Figure 1: 10GE has lower latency than InfiniBand in RMDS Benchmark Source: STAC Research
Figure 2: 10GE is faster than InfiniBand in RMDS Benchmark Source: STAC Research
Servers can come in many sizes and shapes, and new, more efficient form factors are emerging. Blade servers can be used to create an efficient and powerful solution suitable for clusters of any size, with the switching and first level of interconnection entirely within the blade server chassis. Connecting server blades internally at either 1 or 10 Gigabits greatly reduces cabling requirements and generates corresponding improvements in reliability, cost, and power. Since blade servers appeared on the scene a few years ago, they have been used to create some of the world’s biggest clusters. Blade servers are also frequently used to create compact departmental clusters, often dedicated to performing a single critical application.
One solution designed specifically to support the power and cooling requirements for large clusters is the IBM(r) System X™ iDataPlex™. (See Doug Meets the iDataPlex) This new system design is based on industry-standard components that support open source software such as Linux®. IBM developed this system to extend its proven modular and cluster systems product portfolio for the HPC and Web 2.0 community.
The system is designed specifically for power-dense computing applications where cooling is critical. An iDataPlex rack has the same footprint as a standard rack, but has much higher cooling efficiency because of its reduced fan air depth. An optional liquid cooled wall on the back of the system eliminates the need for special air conditioning. 10GE switches from BLADE Network Technologies match the iDataPlex specialized airflow, which in turn matches data centers’ hot and cold aisles and creates an integrated solution that can support very large clusters.

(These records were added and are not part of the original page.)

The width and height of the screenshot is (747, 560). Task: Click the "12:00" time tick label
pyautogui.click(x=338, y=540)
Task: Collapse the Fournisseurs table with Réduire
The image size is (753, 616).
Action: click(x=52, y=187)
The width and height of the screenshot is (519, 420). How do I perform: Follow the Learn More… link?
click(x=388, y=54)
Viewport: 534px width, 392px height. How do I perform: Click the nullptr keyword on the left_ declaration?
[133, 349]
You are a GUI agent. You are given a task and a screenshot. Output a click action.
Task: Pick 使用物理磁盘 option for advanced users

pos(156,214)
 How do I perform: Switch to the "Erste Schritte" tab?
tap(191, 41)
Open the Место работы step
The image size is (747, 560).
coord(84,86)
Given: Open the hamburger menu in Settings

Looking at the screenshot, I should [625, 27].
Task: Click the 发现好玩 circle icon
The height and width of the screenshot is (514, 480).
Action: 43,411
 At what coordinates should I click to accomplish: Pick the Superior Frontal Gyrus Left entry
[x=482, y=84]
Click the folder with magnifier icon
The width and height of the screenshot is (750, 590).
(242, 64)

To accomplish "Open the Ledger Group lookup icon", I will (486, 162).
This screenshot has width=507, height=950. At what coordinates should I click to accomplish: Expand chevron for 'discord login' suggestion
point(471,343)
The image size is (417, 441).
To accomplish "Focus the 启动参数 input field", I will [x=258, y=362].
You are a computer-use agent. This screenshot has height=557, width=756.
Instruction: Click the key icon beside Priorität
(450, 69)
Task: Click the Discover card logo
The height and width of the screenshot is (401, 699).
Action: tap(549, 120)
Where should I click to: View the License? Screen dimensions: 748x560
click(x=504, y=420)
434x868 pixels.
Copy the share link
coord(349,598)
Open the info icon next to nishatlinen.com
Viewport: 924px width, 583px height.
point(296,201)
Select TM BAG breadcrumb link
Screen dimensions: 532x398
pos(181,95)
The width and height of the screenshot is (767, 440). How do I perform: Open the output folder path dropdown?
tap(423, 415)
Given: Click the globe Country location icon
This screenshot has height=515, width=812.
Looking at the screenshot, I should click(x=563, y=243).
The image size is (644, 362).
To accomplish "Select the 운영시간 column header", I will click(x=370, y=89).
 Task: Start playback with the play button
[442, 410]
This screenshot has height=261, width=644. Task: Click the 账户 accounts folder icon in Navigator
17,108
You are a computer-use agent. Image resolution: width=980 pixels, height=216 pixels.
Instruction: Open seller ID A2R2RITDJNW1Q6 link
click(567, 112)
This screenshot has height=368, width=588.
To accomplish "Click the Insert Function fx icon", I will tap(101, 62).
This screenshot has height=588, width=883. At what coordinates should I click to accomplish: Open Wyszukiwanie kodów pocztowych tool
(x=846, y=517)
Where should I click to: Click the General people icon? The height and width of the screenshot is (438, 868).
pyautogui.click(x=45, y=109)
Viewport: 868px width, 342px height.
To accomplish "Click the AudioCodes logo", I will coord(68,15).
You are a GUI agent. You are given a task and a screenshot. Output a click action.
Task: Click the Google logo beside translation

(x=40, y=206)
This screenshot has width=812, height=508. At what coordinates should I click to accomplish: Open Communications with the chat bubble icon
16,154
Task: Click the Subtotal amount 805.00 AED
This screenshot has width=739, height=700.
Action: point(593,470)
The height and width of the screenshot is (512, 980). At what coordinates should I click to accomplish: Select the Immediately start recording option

Blade servers and scale-out solutions like iDataPlex are just two of the emerging trends in data center switching that can make cluster architectures more efficient.
A Clear Path
The last hurdles to 10GE for HPC have been cleared:
NIC technology is stable and prices are continuing to drop while latency and throughput continue to improve, thanks to improved silicon and LAN-on-Motherboard (LOM) technology.
10GE switches are now cost-effective at under $500 per port.
The combination of SFP+ Direct Attach cabling, SFP+ optics, and 10GBASE-CX4 provides a practical and cost-effective wiring solution.
New platforms are being introduced with power efficiency and cooling advances that can meet demanding HPC requirements, even for large clusters.
New benchmarks are proving that 10GE can provide real business benefits in faster job execution, while maintaining the ease-of-use of Ethernet.
Blade server technology can support 10GE while meeting the demanding physical requirements of large clusters.
With Gigabit Ethernet the de-facto standard for all but the largest cluster applications and the last hurdles to 10GE for HPC cleared, it’s time to re-create the image of the HPC network: standards-based components, widely-available expertise, compatibility, high reliability, and cost-effective technology.